It’s a long one just to warn!
You’ve survived start-up (gold star) but now what? How do you take what you’ve got to the next level? After the first few years of my business I can remember feeling super frustrated and in a quandary about how to push it on further. I knew I didn’t want a lifestyle business as such I wanted a brand but how to make that brand global. A lot of what I’m about to tell you depends on resources obviously but more importantly the amount of time you are prepared to invest in your biz. If the answer to that is a lot read on!
Often times you will get told that physical expansion is the fastest way to growth and often times it is. You’ll obviously need to have maintained a consistent bottom line profit in order to think about expanding not forgetting administrative systems and warehousing and management teams all in place and god knows what else. Exhausted already! Plus you’ll need a bottomless pocket – opening stores is not cheap.
If you are not ready for a whole new store consider a concession, you’ll need less financing therefore its less risk. Sort of. We had a concession in West London for a while which I found challenging and as a result have deviated from my original plan of opening a ton of stores around the world to designing instead a large collection of own label products that will get sold around the world via us exhibiting at trade shows. In the early days I wanted stores everywhere after that insightful concession period I’ve changed my mind.
Being a bit (correction a lot) of a control freak I found not having the power I usually have with my store a big hindrance. I couldn’t design the space for example; our area nestled amongst clothes which I felt was an odd juxtaposition and didn’t set the products off so well. Because I wasn’t based there and our staff weren’t on the team I had no control over what was replaced with what when something got sold.
You won’t know it but when you see a collection of objects in my own store they are in the exact, repeat exact spot. It’s not happenstance its orchestrated.
Having that concession made me review my whole business plan I didn’t want numerous stores everywhere where all I would ever do was go from one to another and freak out about vase placement!
This is one of the most exciting things I’ve gotten involved in with our business. Working with a brand such as Debenhams means I get to design twice yearly collections that are showcased in over 140 stores. I don’t have the headache of manufacturing the pieces myself or checking the quality. You receive upfront monies and royalties and you get to take your brand to a whole other audience, which generates a whole new bundle of cash. Nice! The downside is it’s a bit chicken and egg as big brands won’t partner or approach you unless you ‘re known in your industry.

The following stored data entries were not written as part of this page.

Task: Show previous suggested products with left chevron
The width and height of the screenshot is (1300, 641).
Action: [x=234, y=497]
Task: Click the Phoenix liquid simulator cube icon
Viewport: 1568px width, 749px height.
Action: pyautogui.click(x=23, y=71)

Align with another business
Get buddy with other business and all the benefits of their customer base – it’s a quick way to success. If you write a blog then maybe guest post, I don’t take guest posts on mine (but lots of other people do). Collaborating with other brands is a great way of getting a load more people knowing about your brand.
The more different strands you have the more successful your business will become I talk from experience here! Lets say you discover a cool brand in France how about becoming their UK agent (you’ll typically make up 20% from any of the products) and other retailers will have to come via you to buy! I’m making it sound way to easy I realize that and it’s not. You would be responsible for warehousing, sending out, late deliveries etc. etc.

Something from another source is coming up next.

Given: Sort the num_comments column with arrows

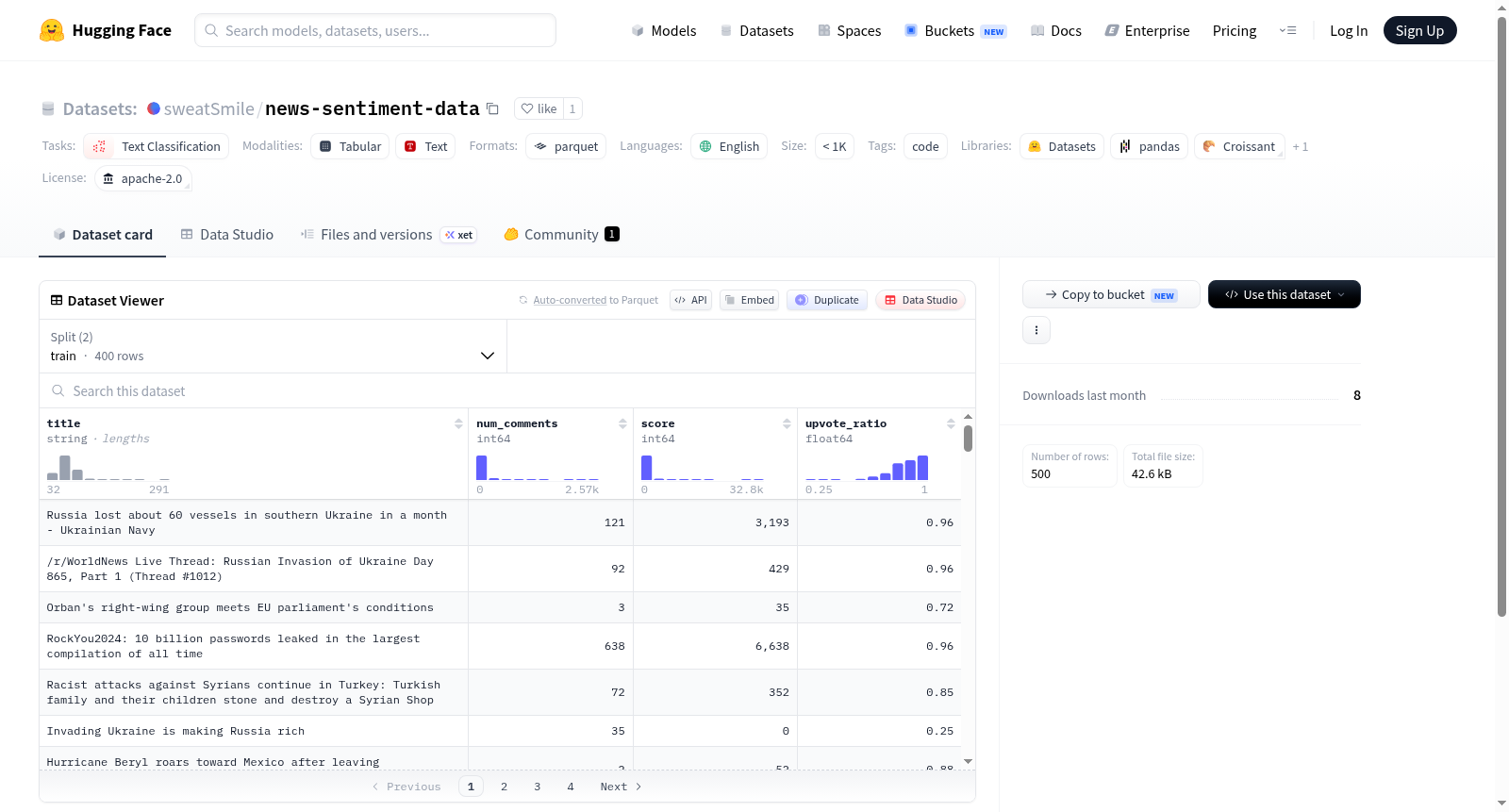Looking at the screenshot, I should coord(622,423).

Run classes, write columns, pen a book diversifying has been an excellent growth strategy for us as it allows us to have multiple streams of income and any streams that dip (and they will) the others always pick up the slack. In January we’re rolling out our label products, which other retailers will buy into (I’m hoping that will be the case) which is a whole other stream a big one at that!
Target foreign territories
You don’t need to roll out a global expansion bricks and mortar plan just get your brand out there.

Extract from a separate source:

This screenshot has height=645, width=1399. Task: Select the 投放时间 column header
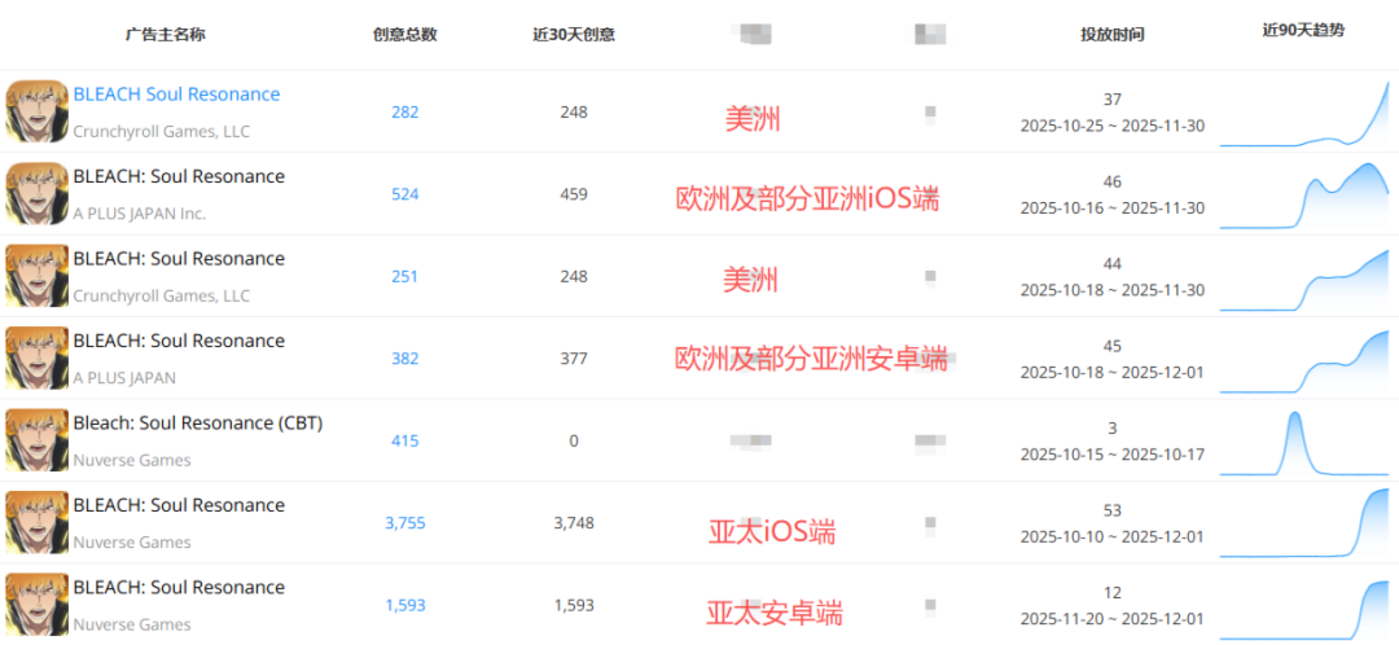pyautogui.click(x=1112, y=34)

The world is your oyster when it comes to selling to other people. Our biggest markets outside of the UK are America and Australia – the two territories actually where I would like to open stores. Send out press releases to those magazines, engage with those communities.
Focus on the Internet
These days over 30% of our sales come via the Internet, which is huge. I can remember a few years back when it was 3%. Your website is vital to your business. Work out a strategy; make sure the content is relevant and exciting,
Measure the number of people who visit your site and make sure you tag each of your pages with key words depicting what that page is all about so then Google knows what it is looking for.
Put a magnifying glass on your sales
You should know your top 5 sellers off the top of your head and the least 5 sellers. Devote time to understanding your sales, your business will fail if you don’t. Increasing revenue only happens when you spend time on sales not pontificating about products or getting too bogged down and involved in the minutia.
The people who make money in retail do not necessarily have better products than you its how they get those products to market and how they sell them that makes them money. No sales no business. The best advice we got was this exercise. Work out how much time your staff spends selling and how much time is spent on improving the selling process. Once you’ve worked out how long that time is double it. From next week double the time you spend or your staff spend on sales, you will notice your revenue increase.
Do more of what’s working
Rather than spending time on lots of new ways to grow you business figure out what’s working – it’s the easiest and quickest way to grow your business. Push those best sellers further. Sounds simplistic I know but if Google Ad words are working or mail shots are working or advertising is working keep doing it. Just do it more often.
Maintaining a growing business can be a challenge but it’s also I have to say one of the most exciting aspects of my job!